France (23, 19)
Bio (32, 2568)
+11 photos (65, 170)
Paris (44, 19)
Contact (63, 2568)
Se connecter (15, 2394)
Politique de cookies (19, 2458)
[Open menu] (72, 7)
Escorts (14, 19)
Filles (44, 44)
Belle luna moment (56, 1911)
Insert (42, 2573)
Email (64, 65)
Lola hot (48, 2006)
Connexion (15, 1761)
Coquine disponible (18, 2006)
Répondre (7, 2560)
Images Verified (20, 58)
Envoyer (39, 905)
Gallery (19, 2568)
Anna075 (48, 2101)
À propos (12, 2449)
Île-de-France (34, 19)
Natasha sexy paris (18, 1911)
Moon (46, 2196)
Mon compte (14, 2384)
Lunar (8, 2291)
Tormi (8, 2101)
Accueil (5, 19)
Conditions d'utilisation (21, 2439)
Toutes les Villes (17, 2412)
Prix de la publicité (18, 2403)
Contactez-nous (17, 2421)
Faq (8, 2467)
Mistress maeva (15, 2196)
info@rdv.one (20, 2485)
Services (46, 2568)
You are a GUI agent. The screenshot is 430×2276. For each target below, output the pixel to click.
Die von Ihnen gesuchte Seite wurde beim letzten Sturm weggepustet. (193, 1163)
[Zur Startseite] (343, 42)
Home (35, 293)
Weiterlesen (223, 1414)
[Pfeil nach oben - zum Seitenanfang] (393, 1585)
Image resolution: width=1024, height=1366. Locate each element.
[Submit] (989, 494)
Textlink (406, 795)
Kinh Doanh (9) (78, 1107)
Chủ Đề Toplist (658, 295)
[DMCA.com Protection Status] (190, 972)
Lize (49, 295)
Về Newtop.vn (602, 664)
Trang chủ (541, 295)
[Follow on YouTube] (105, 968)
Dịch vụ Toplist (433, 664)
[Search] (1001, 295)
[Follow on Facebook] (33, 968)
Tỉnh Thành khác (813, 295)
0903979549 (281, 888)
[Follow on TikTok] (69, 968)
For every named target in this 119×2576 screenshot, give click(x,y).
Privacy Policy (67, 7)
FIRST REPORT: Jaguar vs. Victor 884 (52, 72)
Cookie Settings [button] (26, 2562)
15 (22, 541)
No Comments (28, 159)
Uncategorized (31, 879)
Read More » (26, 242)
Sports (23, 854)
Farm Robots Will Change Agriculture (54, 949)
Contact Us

WHAT TO PRODUCE: Set down the whole listing again, exactly as it was given.

EXPECTED ANSWER:
France (23, 19)
Bio (32, 2568)
+11 photos (65, 170)
Paris (44, 19)
Contact (63, 2568)
Se connecter (15, 2394)
Politique de cookies (19, 2458)
[Open menu] (72, 7)
Escorts (14, 19)
Filles (44, 44)
Belle luna moment (56, 1911)
Insert (42, 2573)
Email (64, 65)
Lola hot (48, 2006)
Connexion (15, 1761)
Coquine disponible (18, 2006)
Répondre (7, 2560)
Images Verified (20, 58)
Envoyer (39, 905)
Gallery (19, 2568)
Anna075 (48, 2101)
À propos (12, 2449)
Île-de-France (34, 19)
Natasha sexy paris (18, 1911)
Moon (46, 2196)
Mon compte (14, 2384)
Lunar (8, 2291)
Tormi (8, 2101)
Accueil (5, 19)
Conditions d'utilisation (21, 2439)
Toutes les Villes (17, 2412)
Prix de la publicité (18, 2403)
Contactez-nous (17, 2421)
Faq (8, 2467)
Mistress maeva (15, 2196)
info@rdv.one (20, 2485)
Services (46, 2568)
You are a GUI agent. The screenshot is 430×2276. For each target below, output the pixel to click.
Die von Ihnen gesuchte Seite wurde beim letzten Sturm weggepustet. (193, 1163)
[Zur Startseite] (343, 42)
Home (35, 293)
Weiterlesen (223, 1414)
[Pfeil nach oben - zum Seitenanfang] (393, 1585)
Image resolution: width=1024, height=1366. Locate each element.
[Submit] (989, 494)
Textlink (406, 795)
Kinh Doanh (9) (78, 1107)
Chủ Đề Toplist (658, 295)
[DMCA.com Protection Status] (190, 972)
Lize (49, 295)
Về Newtop.vn (602, 664)
Trang chủ (541, 295)
[Follow on YouTube] (105, 968)
Dịch vụ Toplist (433, 664)
[Search] (1001, 295)
[Follow on Facebook] (33, 968)
Tỉnh Thành khác (813, 295)
0903979549 (281, 888)
[Follow on TikTok] (69, 968)
For every named target in this 119×2576 screenshot, give click(x,y).
Privacy Policy (67, 7)
FIRST REPORT: Jaguar vs. Victor 884 (52, 72)
Cookie Settings [button] (26, 2562)
15 (22, 541)
No Comments (28, 159)
Uncategorized (31, 879)
Read More » (26, 242)
Sports (23, 854)
Farm Robots Will Change Agriculture (54, 949)
Contact Us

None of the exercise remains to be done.